Роль читателя «Губернских очерков» оказывается до некоторой степени аналогична роли представителя «земства» в исторических процессах. В отсутствие опеки посторонних инстанций, таких как прямо излагающий свою соответствующую объективной истине позицию автор или наделенный полнотой власти государственный аппарат, люди должны принимать самостоятельные решения. В некотором смысле литература должна оказаться одним из «учреждений», связанных с «местными интересами», и работа по ее пониманию до некоторой степени схожа с участием в деятельности этих «учреждений».
Такое построение определило границы истолкования «Губернских очерков» современниками – в произведении Щедрина допустимы самые разнообразные интерпретации того, как же соотносятся отдельные люди и общие категории, такие как «провинция» или «народ». Так, Н. Г. Чернышевский был склонен прочитывать «Губернские очерки» как аргумент в пользу того, что даже самые отвратительные представители современного общества лично не виноваты в своих прегрешениях – винить и исправлять следует государство и общество в целом: «…если мы внимательнее всмотримся в большинство людей, выводимых Гоголем и его последователями, то должны будем отказаться от слишком строгого приговора против этих людей»[443]

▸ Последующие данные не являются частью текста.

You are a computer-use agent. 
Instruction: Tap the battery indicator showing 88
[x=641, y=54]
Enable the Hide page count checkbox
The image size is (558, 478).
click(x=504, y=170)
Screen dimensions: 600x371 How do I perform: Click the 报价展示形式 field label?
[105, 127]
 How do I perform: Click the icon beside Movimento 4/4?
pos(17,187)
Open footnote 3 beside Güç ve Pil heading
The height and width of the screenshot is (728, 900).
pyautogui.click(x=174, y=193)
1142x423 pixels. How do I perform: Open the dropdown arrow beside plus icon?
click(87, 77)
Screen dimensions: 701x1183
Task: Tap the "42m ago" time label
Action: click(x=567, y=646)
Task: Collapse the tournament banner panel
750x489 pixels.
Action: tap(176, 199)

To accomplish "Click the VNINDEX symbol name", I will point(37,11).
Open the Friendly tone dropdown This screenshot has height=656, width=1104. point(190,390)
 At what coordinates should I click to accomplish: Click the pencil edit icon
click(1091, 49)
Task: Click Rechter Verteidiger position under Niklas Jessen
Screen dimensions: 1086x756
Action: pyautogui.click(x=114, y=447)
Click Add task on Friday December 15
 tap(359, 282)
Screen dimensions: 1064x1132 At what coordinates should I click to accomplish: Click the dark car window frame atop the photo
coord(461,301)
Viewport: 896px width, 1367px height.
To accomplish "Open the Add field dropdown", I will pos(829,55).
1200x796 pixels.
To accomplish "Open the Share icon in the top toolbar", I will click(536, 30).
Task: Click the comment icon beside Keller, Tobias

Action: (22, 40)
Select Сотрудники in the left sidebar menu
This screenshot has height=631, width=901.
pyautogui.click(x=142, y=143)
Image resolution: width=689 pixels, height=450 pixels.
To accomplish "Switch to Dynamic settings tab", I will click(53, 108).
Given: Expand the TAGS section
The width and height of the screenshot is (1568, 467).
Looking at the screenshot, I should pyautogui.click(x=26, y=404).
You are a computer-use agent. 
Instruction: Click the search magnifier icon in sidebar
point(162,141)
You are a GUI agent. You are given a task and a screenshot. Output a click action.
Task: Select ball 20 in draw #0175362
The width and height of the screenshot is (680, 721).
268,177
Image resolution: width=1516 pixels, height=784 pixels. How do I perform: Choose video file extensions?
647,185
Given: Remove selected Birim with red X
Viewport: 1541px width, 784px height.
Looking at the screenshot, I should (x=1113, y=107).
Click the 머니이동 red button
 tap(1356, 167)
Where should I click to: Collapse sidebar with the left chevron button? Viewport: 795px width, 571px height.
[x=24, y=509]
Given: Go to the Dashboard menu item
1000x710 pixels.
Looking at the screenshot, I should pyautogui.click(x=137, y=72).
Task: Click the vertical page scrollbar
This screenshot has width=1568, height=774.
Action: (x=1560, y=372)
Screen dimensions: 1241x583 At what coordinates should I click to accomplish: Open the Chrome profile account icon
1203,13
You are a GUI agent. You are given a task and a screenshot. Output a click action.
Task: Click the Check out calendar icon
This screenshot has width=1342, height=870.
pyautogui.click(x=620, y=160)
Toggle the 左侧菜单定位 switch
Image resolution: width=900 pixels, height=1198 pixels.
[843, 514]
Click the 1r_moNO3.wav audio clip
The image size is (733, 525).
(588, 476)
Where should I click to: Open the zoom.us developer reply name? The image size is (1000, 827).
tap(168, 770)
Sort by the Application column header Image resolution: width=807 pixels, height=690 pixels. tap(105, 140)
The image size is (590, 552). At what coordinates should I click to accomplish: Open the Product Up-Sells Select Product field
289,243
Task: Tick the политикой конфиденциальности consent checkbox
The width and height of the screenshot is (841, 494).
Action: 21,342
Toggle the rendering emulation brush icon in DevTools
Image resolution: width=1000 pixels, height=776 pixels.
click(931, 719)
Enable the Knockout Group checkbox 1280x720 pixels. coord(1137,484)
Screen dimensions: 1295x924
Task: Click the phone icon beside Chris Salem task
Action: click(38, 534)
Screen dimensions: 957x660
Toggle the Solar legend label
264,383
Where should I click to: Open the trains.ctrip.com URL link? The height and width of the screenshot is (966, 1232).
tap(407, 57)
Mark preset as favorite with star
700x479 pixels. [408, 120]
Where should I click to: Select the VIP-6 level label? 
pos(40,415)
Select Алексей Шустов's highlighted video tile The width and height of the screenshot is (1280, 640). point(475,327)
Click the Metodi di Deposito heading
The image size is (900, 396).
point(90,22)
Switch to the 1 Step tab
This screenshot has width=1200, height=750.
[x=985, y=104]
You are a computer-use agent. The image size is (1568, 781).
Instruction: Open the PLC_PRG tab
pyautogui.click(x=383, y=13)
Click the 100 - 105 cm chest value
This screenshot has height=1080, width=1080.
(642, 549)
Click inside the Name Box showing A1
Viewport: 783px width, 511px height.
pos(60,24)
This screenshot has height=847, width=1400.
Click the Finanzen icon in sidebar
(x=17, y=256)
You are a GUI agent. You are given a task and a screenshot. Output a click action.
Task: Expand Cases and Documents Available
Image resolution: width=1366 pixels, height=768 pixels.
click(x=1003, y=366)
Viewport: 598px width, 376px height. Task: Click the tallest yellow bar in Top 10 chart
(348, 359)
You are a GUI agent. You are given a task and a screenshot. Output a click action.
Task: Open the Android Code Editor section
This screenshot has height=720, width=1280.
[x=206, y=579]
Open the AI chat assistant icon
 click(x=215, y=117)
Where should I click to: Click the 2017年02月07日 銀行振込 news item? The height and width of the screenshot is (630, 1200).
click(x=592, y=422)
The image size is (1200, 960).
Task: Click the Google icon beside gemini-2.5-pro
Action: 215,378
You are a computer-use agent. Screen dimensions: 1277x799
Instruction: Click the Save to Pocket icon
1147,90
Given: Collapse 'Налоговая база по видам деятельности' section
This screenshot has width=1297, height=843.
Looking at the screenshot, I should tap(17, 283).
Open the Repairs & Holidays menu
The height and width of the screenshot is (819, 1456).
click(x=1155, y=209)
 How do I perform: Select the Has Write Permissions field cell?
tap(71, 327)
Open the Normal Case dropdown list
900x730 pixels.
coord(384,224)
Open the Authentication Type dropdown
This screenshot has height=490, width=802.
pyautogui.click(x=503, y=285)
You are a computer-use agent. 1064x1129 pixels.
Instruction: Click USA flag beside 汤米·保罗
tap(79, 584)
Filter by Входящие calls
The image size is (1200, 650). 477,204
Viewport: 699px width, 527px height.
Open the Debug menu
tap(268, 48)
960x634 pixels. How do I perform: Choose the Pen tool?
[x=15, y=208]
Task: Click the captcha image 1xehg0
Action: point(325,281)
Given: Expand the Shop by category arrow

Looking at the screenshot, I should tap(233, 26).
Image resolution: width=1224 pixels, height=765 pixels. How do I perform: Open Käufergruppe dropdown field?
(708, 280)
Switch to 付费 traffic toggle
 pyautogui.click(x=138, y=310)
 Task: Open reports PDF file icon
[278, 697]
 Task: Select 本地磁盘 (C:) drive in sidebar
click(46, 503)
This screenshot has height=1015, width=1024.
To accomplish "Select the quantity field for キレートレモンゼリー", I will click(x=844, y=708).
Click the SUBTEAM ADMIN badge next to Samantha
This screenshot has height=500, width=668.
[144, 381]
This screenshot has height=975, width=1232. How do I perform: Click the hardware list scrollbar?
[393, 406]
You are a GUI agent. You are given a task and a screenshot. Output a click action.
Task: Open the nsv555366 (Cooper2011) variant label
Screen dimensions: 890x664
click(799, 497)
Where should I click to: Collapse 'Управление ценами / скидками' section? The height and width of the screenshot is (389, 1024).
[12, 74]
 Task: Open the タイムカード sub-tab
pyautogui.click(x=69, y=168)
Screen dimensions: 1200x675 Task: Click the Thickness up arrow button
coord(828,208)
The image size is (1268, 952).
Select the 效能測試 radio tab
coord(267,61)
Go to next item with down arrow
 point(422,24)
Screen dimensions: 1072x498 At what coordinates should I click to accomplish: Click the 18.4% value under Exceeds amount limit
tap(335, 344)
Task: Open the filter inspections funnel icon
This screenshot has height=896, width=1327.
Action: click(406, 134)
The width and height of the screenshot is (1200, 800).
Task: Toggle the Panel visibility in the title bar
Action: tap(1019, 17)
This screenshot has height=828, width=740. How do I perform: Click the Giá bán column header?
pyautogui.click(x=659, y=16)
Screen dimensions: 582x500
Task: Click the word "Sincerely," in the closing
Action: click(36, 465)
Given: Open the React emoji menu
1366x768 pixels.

. Ф. М. Достоевский, напротив, воспринимал очерки Щедрина в почвенническом духе, видя в них отражение противоречия между народным единством и отдельными индивидуальностями, отпавшими от народа[444]. Все эти трактовки, видимо, не противоречат тексту очерков, который допускает самые разные толкования. В «Губернских очерках» решение социальных проблем прямо не предписывается. Вместе с тем описанные нами свойства поэтики Щедрина диктуют одну общую особенность всех интерпретаций: во всех них оказывается, что отношения личности и общества становятся принципиальной проблемой, настоятельно требующей разрешения. Эта поэтика вполне соответствует позиции Щедрина-писателя, одновременно печатавшегося во вновь созданном «Русском вестнике» М. Н. Каткова и тесно связанного с кругом вовсе не поддерживавших Каткова славянофилов[445], то есть признававшего актуальность самых разных общественных позиций в условиях готовящихся в стране перемен, однако едва ли отождествлявшего эти пути.Многочисленные подражатели «Губернских очерков» также интерпретировали их по-разному. Едва ли не в каждом номере любого русского толстого журнала 1857–1858 годов можно наткнуться на «обличительные» очерки, на поверхностном уровне в целом воспроизводящие щедринскую модель: некий путешественник, обычно чиновник, сталкивается с тем или иным жителем российской глубинки, рассказывающим о притеснениях со стороны чиновников и «бар» или признающимся в собственных преступлениях[446]
. Вместе с тем далеко не всегда эти произведения должны были восприниматься как вымышленные – подчас прямые параллели с персонажами Щедрина встречаются в описаниях, которые, видимо, должны читаться как документальные. Процитируем, например, публикацию в «Русском вестнике», где дана прямая отсылка к фикциональному щедринскому городу Крутогорску: «Таково положение нашего ясногорского городничего. Но что значит оно в сравнении с положением его собрата в губернском городе, с положением крутогорского полицмейстера?»[447]Эта «обличительная» литература, как известно, стала предметом полемики между А. И. Герценом и радикально настроенными сотрудниками «Современника», среди которых были Чернышевский и Н. А. Добролюбов, резко осуждавшие произведения Щедрина[448]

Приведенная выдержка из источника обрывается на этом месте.